---------- Extract to read

More than 8 billion lamps illuminate the United States, accounting for nearly 20 percent of all electricity consumption in the nation, according to a study released by the Department of Energy (DOE). The “2010 U.S. Lighting Market Characterization Report” estimates the national inventory of installed lamps and resulting energy consumption and lumen production in the residential, commercial, industrial and outdoor sectors. The report compares the data to a study published in 2001.

While the study points to light-emitting diodes (LEDs) being a negligible contributor to today’s existing lighting stock, the DOE predicts this technology will become the predominant light source over the next 15 years, according to another study that it published in 2012. “Energy Savings Potential of Solid-State Lighting in General Illumination Applications” forecasts adoption rates for LED general lighting fixtures and replacement lamps from 2010 through 2030 using a sophisticated model.

Combined, these reports provide a fascinating view of how the United States sees the lighting market over a three-decade span, including 20 years into the future. In general, demand for illumination is growing, lighting is continually becoming more efficient, and LEDs are very likely to dominate the future of lighting.

--------------------

__Objective 1__.
Revise the rows, replacing "search magnifier icon" with "magnifying glass icon" and keeping everything else the same. Omit the pictures from your answer.
__Objective 2__.
Extend the passage on U.S. lighting market reports beyond its last sentence.
The lighting text and the rows after it come from separate sources.

---------- Data in this exercise

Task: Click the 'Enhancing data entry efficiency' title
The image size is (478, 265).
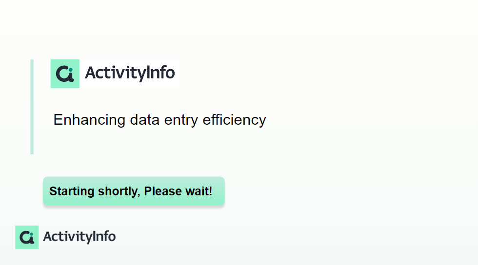Action: click(x=160, y=120)
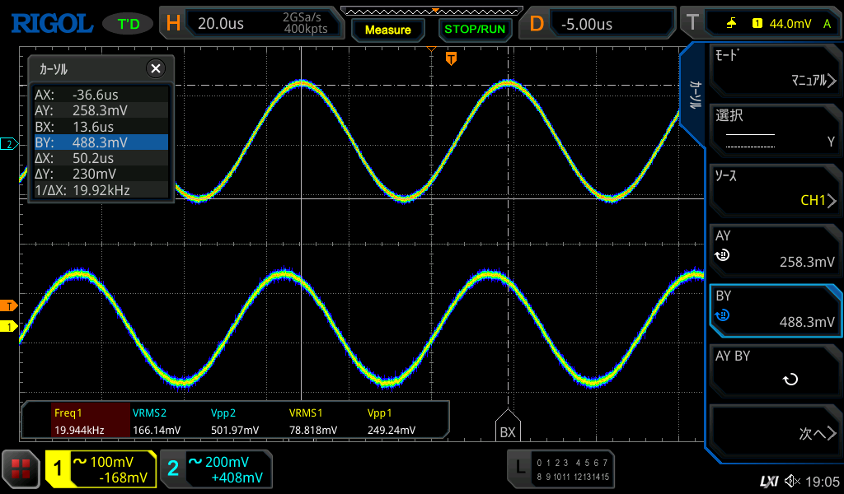
Task: Close the cursor readout panel
Action: [x=155, y=69]
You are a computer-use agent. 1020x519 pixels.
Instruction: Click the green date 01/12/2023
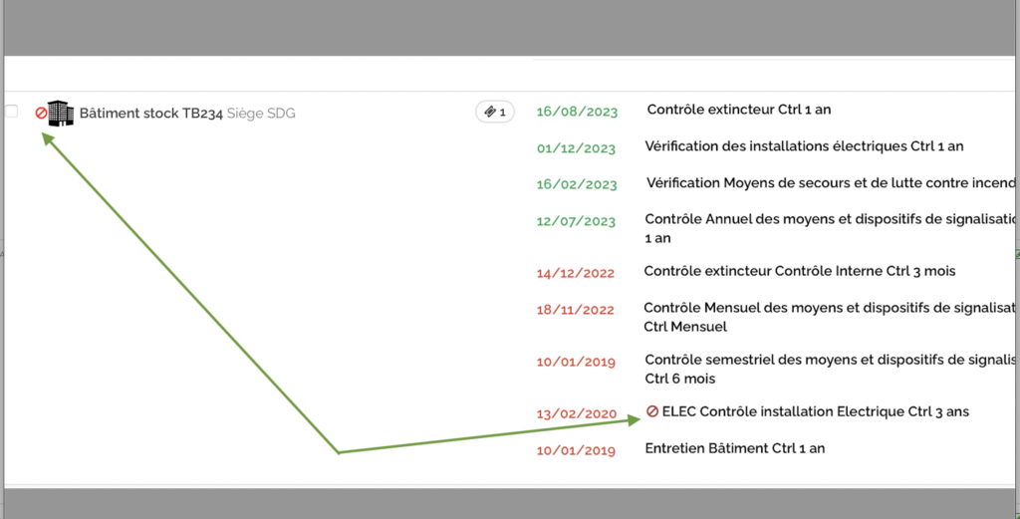pos(577,148)
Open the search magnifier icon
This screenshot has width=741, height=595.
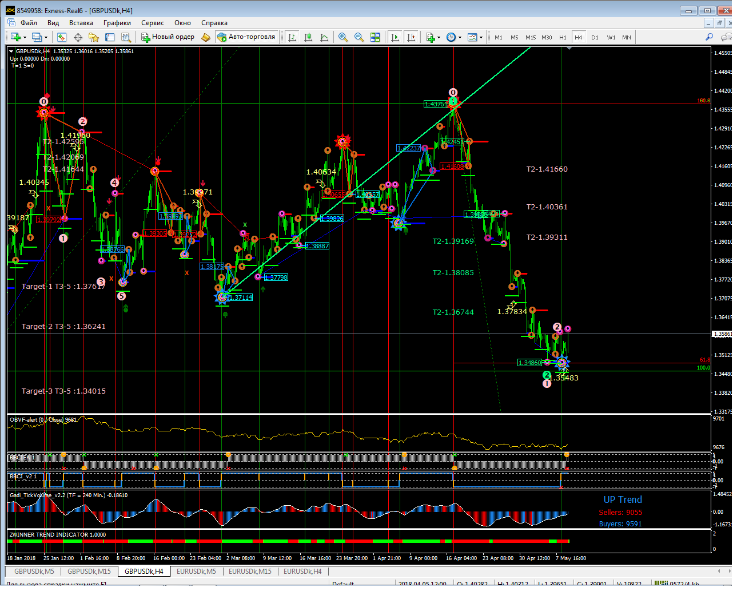pos(710,37)
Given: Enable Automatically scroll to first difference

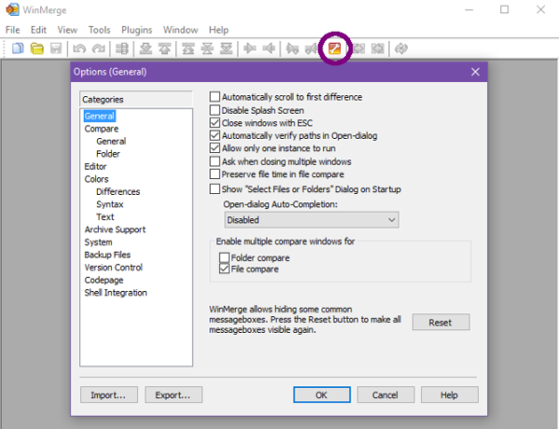Looking at the screenshot, I should (x=215, y=97).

--------------------

__Exercise answer 1__.
Task: Click the 'Enhancing data entry efficiency' title
The image size is (478, 265).
Action: click(x=160, y=120)
Task: Close the cursor readout panel
Action: [x=155, y=69]
You are a computer-use agent. 1020x519 pixels.
Instruction: Click the green date 01/12/2023
pos(577,148)
Open the magnifying glass icon
This screenshot has width=741, height=595.
pos(710,37)
Given: Enable Automatically scroll to first difference

Looking at the screenshot, I should (x=215, y=97).

__Exercise answer 2__.
Existing lighting stock
Not surprisingly, the greatest portion of lamps is installed in the residential and commercial building sectors. The residential sector, including 113 million buildings with 241 billion square feet of floorspace, uses 5.8 billion lamps operating an average 1.8 hours per day. The commercial sector, including 5.5 million buildings with 81.2 billion square feet of floorspace, uses 2.1 billion lamps operating an average 11.2 hours per day.

Average lamp efficacy increased from 45 to 58 lumens per watt (LPW) between 2001 and 2010, indicating a general trend to higher efficiency driven primarily by market preference, commercial building energy codes, utility demand-side management programs, the sustainable design movement and product regulations.

In the residential market, which added 1.2 billion installed lamps between 2001 and 2010, a major technology shift from incandescent to compact fluorescent resulted in a decrease in lighting energy consumption from 208 to 175 terawatt-hours (TWh). The share of general-service incandescent lamps fell from 79 percent of the installed residential lighting base in 2001 to 52 percent in 2010. Compact fluorescent lamps (CFLs) increased from 2 to 19 percent in 2010—with one general--service screwbase CFL in operation for every two general-service incandescent A-lamps—contributing to a reduction in average lamp wattage from 63 to 46 watts (W) and an increase in average lamp efficacy from 17 to 19 LPW. Dimmers control 12 percent of lamps—nearly 700 million—according to the DOE.

In the commercial market, which added about 100 million installed lamps between 2001 and 2010, a major technology shift from linear fluorescent T12 to T8 and T5 resulted in a decrease in lighting energy consumption from 391 to 349 TWh. The share of T8 in the installed base of linear fluorescent lamps increased from about 33 percent in 2001 to 61.6 percent in 2010—while T5 increased to 6.3 percent and T12 decreased to 31.3 percent—resulting in a reduction in average lamp wattage from 56 to 42W and an increase in average lamp efficacy from 51 to 70 LPW.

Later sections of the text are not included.